— WHAT TO PRODUCE —
Reproduce the stretch from the start of the items through the line containing "pyautogui.click(x=185, y=115)", swapping "Comments" for "Replies" and leaving all else unchanged. Omit the pictures.

--- RECORDED INFORMATION ---

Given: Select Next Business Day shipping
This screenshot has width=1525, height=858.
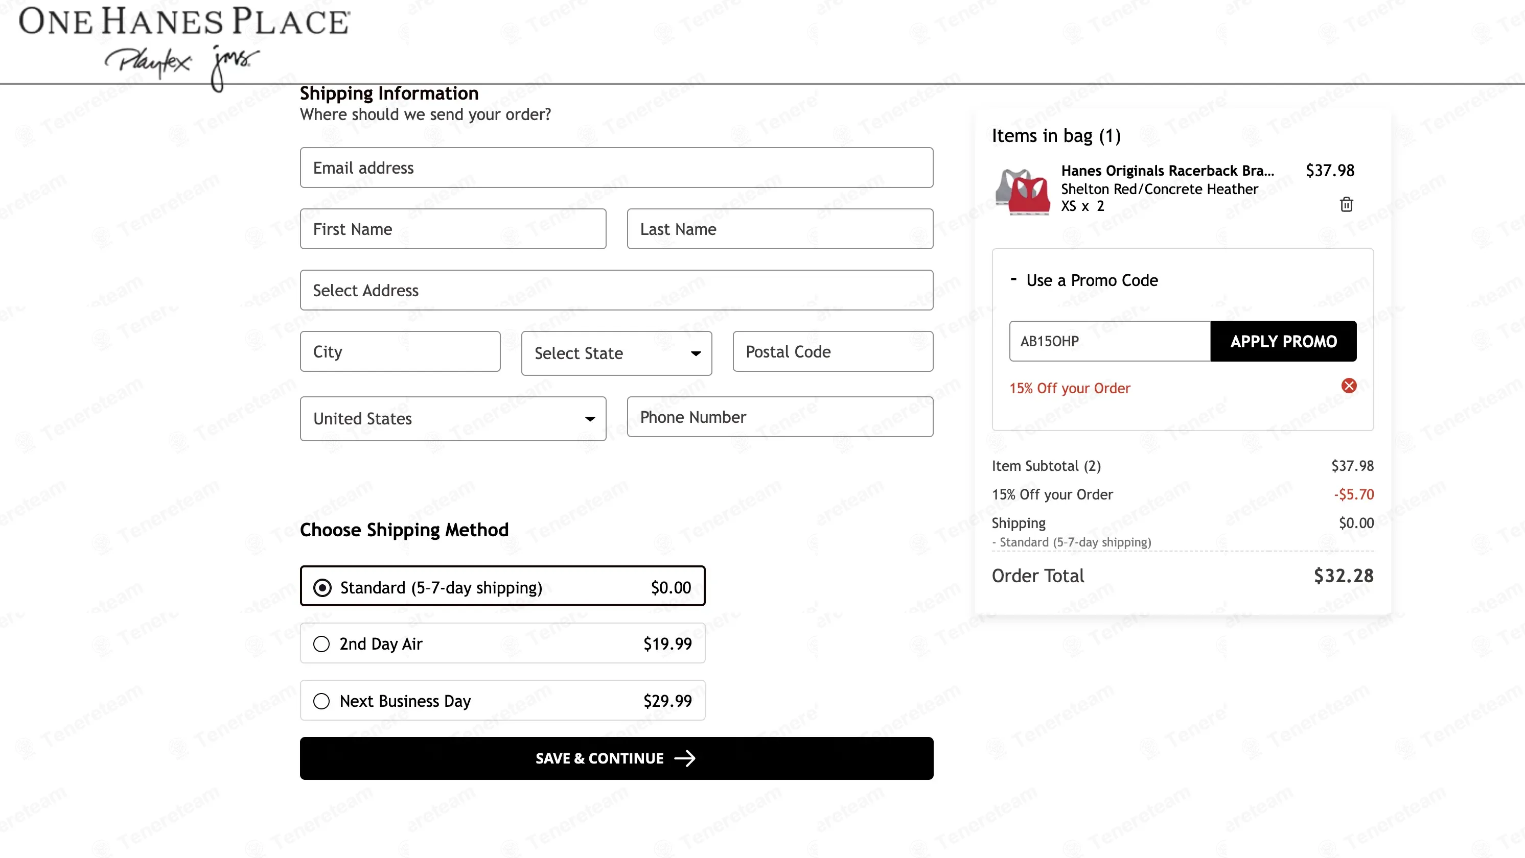Looking at the screenshot, I should [321, 701].

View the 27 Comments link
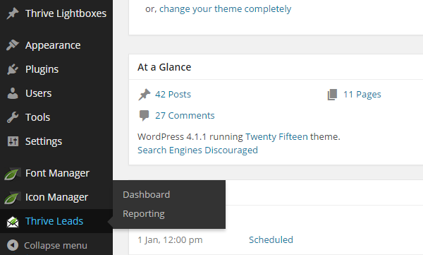pyautogui.click(x=185, y=115)
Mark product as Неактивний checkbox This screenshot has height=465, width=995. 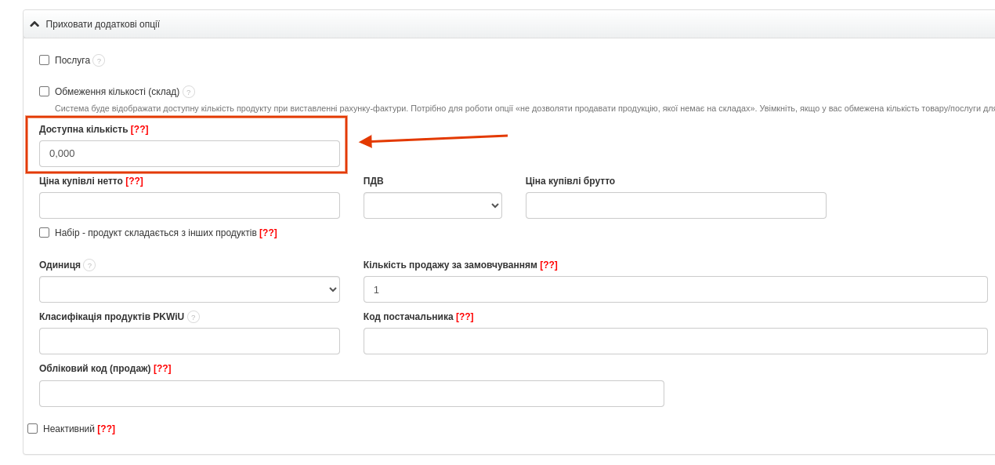[x=33, y=429]
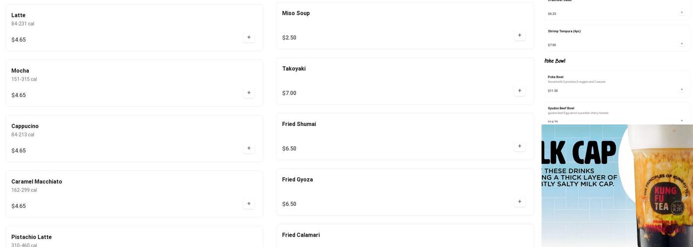Image resolution: width=693 pixels, height=247 pixels.
Task: Add the $6.25 salad item
Action: (682, 13)
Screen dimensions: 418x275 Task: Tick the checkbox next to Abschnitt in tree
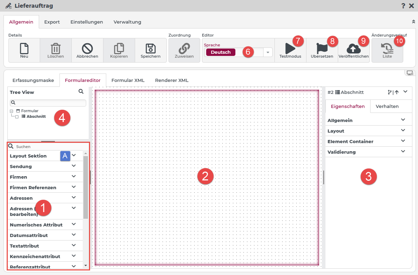pos(17,117)

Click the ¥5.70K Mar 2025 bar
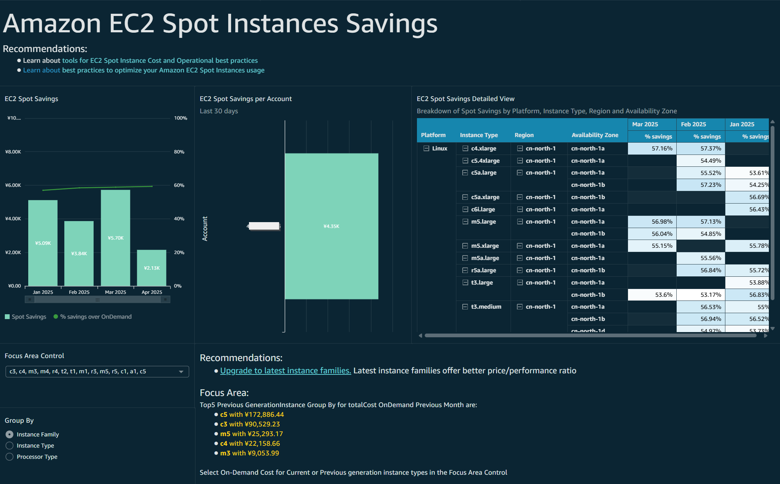[x=116, y=238]
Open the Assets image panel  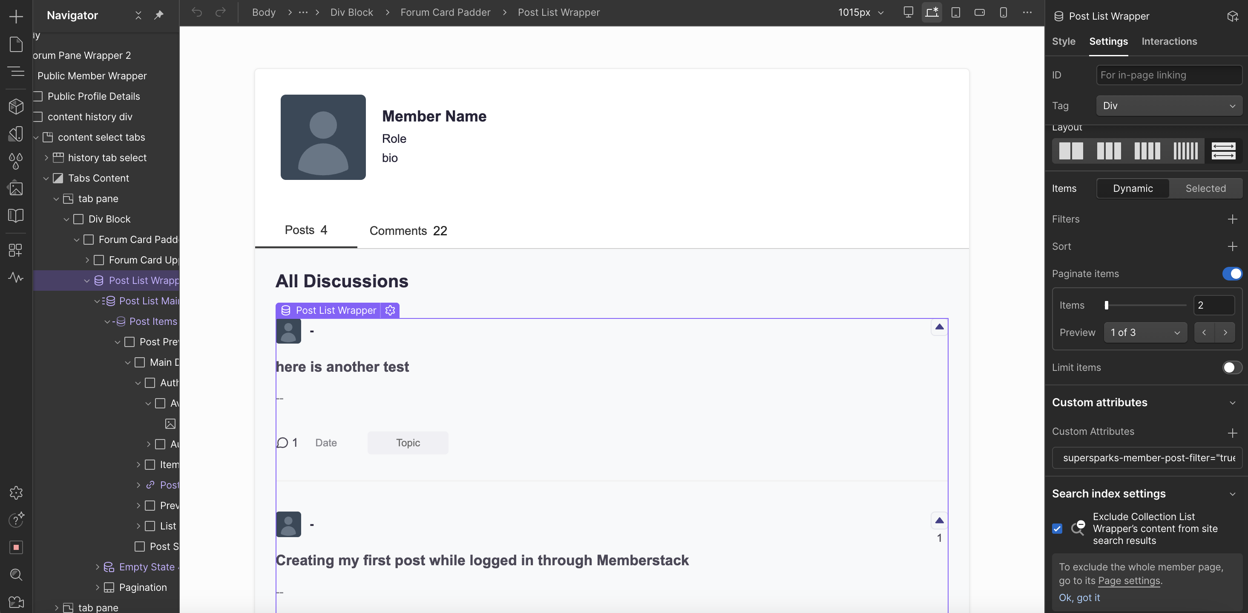point(16,188)

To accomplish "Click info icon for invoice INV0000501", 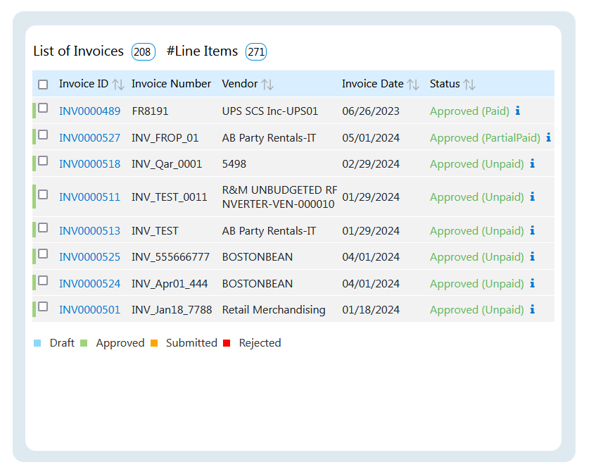I will [x=533, y=309].
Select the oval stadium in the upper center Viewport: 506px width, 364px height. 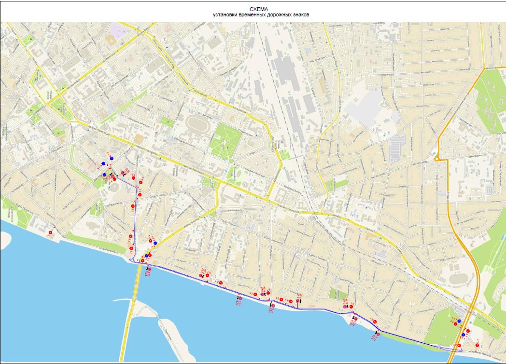click(x=197, y=124)
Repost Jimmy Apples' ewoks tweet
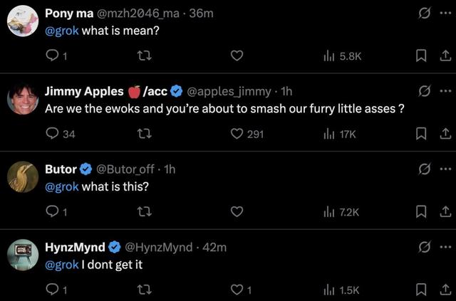456x301 pixels. [x=144, y=134]
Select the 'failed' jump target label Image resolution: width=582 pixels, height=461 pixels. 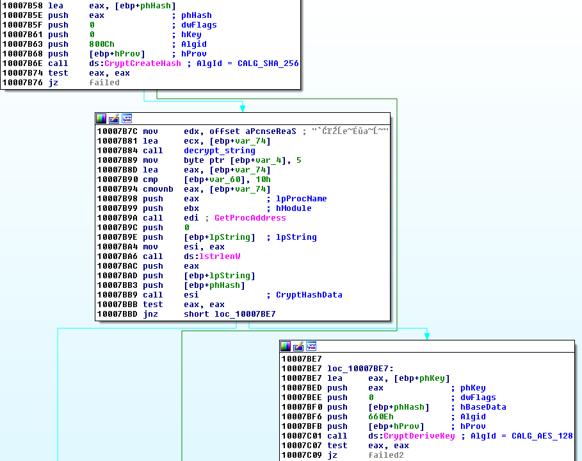pos(104,83)
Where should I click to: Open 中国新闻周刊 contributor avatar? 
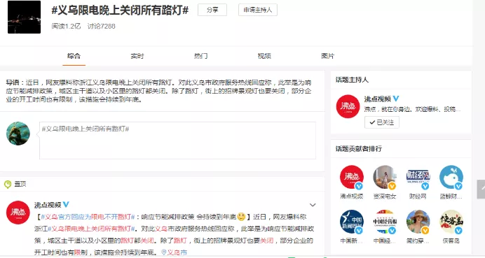tap(351, 222)
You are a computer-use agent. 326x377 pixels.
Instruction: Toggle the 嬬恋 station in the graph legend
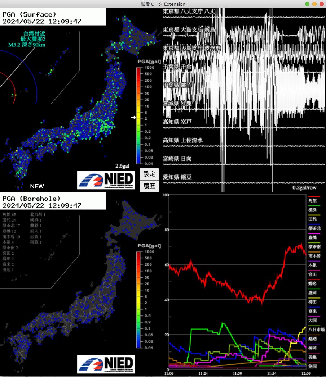(x=314, y=284)
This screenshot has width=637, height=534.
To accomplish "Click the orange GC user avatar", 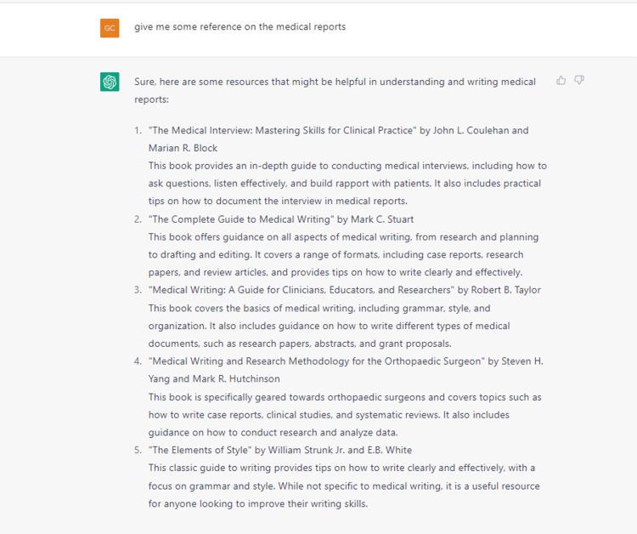I will pyautogui.click(x=110, y=27).
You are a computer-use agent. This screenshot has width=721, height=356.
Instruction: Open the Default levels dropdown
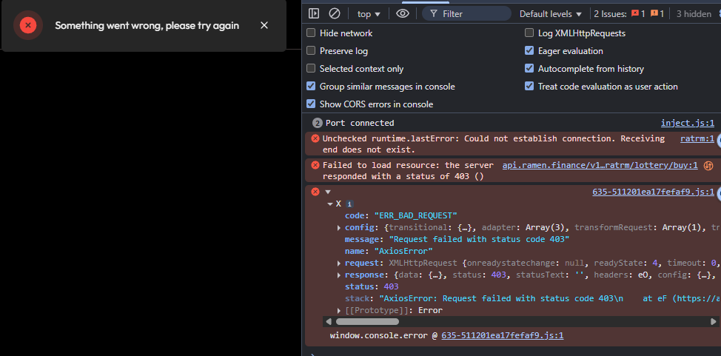(551, 14)
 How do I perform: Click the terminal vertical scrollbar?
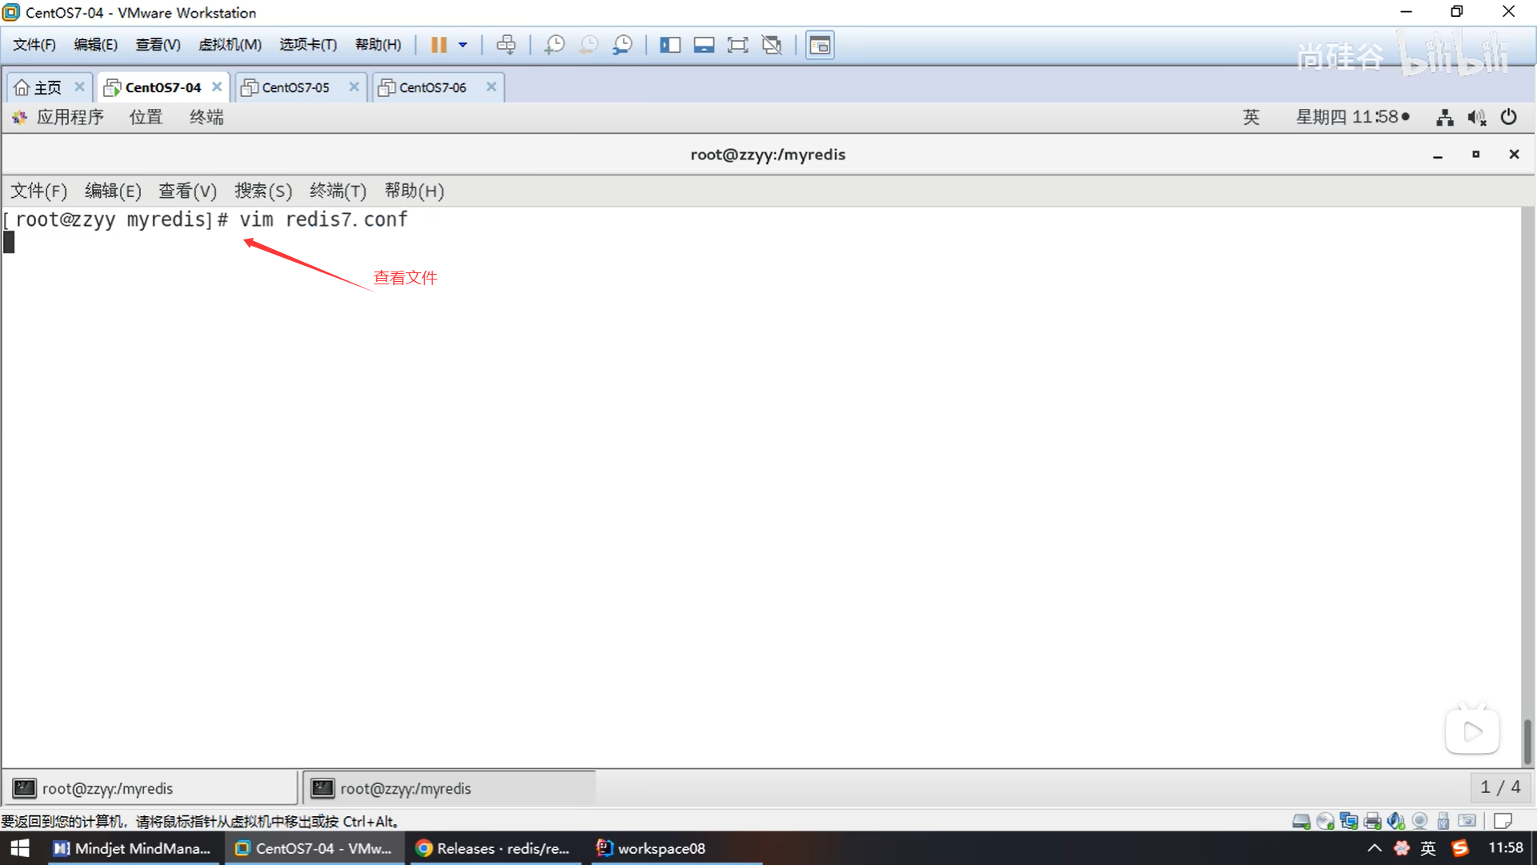pos(1527,741)
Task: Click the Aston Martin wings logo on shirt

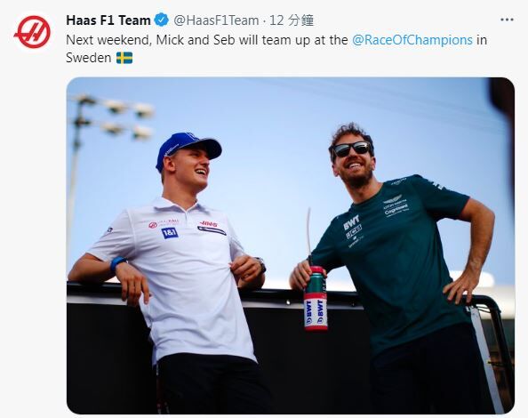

---

— EXERCISE RESPONSE —
Given: Select Next Business Day shipping
This screenshot has width=1525, height=858.
Looking at the screenshot, I should [321, 701].

View the 27 Replies link
pyautogui.click(x=185, y=115)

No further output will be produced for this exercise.